De Smet returned to St Louis from Council Bluffs in February 1840, and between 30 April and 31 December of that year made his first journey to the Rocky Mountains to spy out the land, that is to ascertain the prospects for missions among the Indians in those parts, especially among the Flatheads. His plan, a chimerical one, was to establish a reduction such as the Jesuit fathers of the 17th century had established in Paraguay, a mission wherein a white man would never set foot. In 1841, with two fathers and three brothers, he reached the Bitterroot Valley where he founded the mission of Sainte-Marie (Stevensville, Mont.) 35 miles south of present-day Missoula. In the following spring he visited the missionaries at Fort Vancouver (in present-day Vancouver, Wash.), François-Norbert Blanchet* and Modeste Demers, to concert plans for the propagation of the faith in the Oregon country. Between them it was decided that, since assistance in personnel and material was necessary for the success of the mission, Father De Smet should return to the central states and seek permission to visit Europe to obtain these ends. Accordingly, before the close of that year he again crossed the Atlantic, and he returned to the Pacific northwest via Cape Horn, reaching the Columbia River on 31 July 1844 with five additional Jesuits and a group of sisters of Notre-Dame de Namur. The following 12 months were spent in founding new missions and in visiting Sainte-Marie. But, convinced that the very existence of these new missions depended upon a permanent peace with the Blackfeet, the traditional enemies of the Flatheads, he determined to visit the country of the former.
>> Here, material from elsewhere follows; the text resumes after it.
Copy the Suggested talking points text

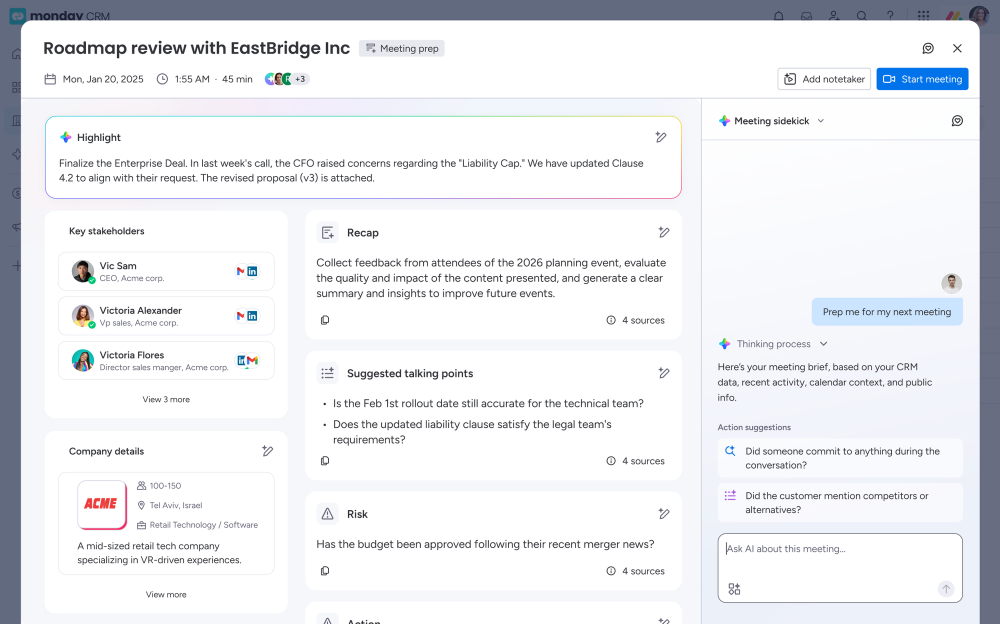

In August 1845 he began a momentous journey which was to take him into Hudson’s Bay Company territory. From the north end of Pend d’Oreille Lake he cut across country to the valley of the Kootenay River, followed along it to la haute traverse, whence he crossed over to the sources of the Columbia River. Moving down this valley he entered Sinclair Pass, recrossed the Kootenay and by White Man’s Pass reached the Bow River valley near the site of present-day Canmore, Alberta. Thence he travelled northward to Rocky Mountain House which he reached on 4 October. He was there until the end of the month. Here it was that he met bands of Crees, Chippewas, and Blackfeet. He then set out to visit other Blackfoot bands, wandered aimlessly for days – apparently to the east of the area he had just passed through – and was fortunate to get back to Rocky Mountain House, whence he was conducted to Fort Edmonton, where he spent the winter of 1845–46 as a guest of the HBC. This long trek in the wilderness constitutes De Smet’s significant connection with Canadian history. He had, however, not succeeded in his purpose inasmuch as he had met only one small band of Blackfeet.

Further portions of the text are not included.